=== TASK INSTRUCTIONS ===
Please repeat exactly the lines below from the one containing "Instruction: Open the" down to the one containing "Click the Google toolbar search field", both included, and nothing else.

Top of RECORDS SHOWN

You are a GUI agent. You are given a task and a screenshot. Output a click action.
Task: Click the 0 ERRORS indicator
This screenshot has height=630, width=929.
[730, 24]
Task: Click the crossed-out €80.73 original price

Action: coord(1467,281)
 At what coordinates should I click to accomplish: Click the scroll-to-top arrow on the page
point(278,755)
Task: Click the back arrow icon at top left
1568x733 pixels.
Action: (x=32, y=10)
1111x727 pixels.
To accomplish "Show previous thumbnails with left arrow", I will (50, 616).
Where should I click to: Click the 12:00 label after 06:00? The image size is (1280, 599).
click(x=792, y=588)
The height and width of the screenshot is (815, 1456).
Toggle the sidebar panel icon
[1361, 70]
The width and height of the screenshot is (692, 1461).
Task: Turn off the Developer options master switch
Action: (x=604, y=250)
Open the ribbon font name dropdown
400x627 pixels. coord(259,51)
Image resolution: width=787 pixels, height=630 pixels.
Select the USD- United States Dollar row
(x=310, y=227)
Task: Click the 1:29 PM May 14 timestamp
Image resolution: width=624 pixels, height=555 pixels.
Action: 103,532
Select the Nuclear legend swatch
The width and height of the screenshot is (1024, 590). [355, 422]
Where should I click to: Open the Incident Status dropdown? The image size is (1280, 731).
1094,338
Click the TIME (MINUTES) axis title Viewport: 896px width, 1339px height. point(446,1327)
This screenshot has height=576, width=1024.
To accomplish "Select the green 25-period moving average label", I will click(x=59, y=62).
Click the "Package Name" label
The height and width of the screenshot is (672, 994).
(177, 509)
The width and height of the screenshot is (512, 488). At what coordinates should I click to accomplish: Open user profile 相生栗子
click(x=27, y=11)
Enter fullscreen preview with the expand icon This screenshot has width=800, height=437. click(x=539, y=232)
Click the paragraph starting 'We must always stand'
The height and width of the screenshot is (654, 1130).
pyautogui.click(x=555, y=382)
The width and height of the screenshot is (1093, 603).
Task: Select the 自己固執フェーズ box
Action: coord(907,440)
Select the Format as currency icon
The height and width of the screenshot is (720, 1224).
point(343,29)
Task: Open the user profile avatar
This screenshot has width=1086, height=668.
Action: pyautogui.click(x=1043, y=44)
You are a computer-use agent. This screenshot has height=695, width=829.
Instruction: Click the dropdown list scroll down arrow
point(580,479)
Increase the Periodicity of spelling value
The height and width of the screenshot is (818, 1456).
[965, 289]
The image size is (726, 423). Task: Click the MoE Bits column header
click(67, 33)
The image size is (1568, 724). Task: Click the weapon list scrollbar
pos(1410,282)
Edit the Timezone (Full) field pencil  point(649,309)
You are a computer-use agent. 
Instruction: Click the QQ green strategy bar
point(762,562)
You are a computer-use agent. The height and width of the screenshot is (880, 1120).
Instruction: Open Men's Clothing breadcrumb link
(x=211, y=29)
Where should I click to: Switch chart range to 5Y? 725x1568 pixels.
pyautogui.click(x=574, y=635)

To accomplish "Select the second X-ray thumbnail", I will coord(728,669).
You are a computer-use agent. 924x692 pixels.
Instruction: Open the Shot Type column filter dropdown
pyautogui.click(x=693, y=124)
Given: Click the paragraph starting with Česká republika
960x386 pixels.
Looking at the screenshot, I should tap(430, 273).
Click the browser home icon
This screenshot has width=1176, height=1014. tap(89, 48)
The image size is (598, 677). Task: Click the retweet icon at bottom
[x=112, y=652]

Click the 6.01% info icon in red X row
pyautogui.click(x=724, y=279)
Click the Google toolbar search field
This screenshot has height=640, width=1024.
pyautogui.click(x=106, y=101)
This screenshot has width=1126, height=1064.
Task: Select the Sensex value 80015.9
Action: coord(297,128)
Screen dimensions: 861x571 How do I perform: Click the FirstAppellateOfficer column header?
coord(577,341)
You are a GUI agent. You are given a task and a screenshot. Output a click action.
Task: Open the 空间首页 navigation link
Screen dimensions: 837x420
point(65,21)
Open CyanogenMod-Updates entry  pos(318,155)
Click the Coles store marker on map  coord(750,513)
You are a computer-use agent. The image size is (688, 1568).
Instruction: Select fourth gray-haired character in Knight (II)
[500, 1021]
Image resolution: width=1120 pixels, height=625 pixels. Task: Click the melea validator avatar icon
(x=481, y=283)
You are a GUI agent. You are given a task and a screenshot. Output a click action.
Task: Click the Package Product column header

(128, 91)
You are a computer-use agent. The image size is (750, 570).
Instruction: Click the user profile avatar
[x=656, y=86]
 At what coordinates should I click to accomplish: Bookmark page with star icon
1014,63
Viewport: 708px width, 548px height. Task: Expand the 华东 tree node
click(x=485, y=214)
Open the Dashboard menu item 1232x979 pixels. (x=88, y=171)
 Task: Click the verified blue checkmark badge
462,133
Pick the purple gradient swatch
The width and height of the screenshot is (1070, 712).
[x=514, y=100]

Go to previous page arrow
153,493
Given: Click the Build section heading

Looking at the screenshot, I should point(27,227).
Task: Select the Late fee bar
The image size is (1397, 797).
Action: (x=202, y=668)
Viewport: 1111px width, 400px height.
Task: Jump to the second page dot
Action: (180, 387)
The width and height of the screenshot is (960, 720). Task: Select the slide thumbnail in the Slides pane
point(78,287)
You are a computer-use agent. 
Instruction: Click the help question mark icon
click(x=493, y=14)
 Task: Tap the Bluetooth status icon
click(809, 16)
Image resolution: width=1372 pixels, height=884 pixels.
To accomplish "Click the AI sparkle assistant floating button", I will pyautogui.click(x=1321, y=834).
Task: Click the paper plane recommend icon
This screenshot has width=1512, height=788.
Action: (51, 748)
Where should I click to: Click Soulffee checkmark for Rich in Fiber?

Bottom of RECORDS SHOWN

=== ANSWER SECTION ===
Instruction: Open the Shot Type column filter dropdown
pyautogui.click(x=693, y=124)
Given: Click the paragraph starting with Česká republika
960x386 pixels.
Looking at the screenshot, I should tap(430, 273).
Click the browser home icon
This screenshot has width=1176, height=1014. tap(89, 48)
The image size is (598, 677). Task: Click the retweet icon at bottom
[x=112, y=652]

Click the 6.01% info icon in red X row
pyautogui.click(x=724, y=279)
Click the Google toolbar search field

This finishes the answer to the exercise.